==== Record set
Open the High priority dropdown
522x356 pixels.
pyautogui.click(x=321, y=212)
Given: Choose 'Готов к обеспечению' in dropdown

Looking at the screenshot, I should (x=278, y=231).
========
# Problem statement
Rewrite the records, replacing every instance of "dropdown" with "drop-down list" and keeping everything else the same.

# Written response
Open the High priority drop-down list
522x356 pixels.
pyautogui.click(x=321, y=212)
Given: Choose 'Готов к обеспечению' in drop-down list

Looking at the screenshot, I should (x=278, y=231).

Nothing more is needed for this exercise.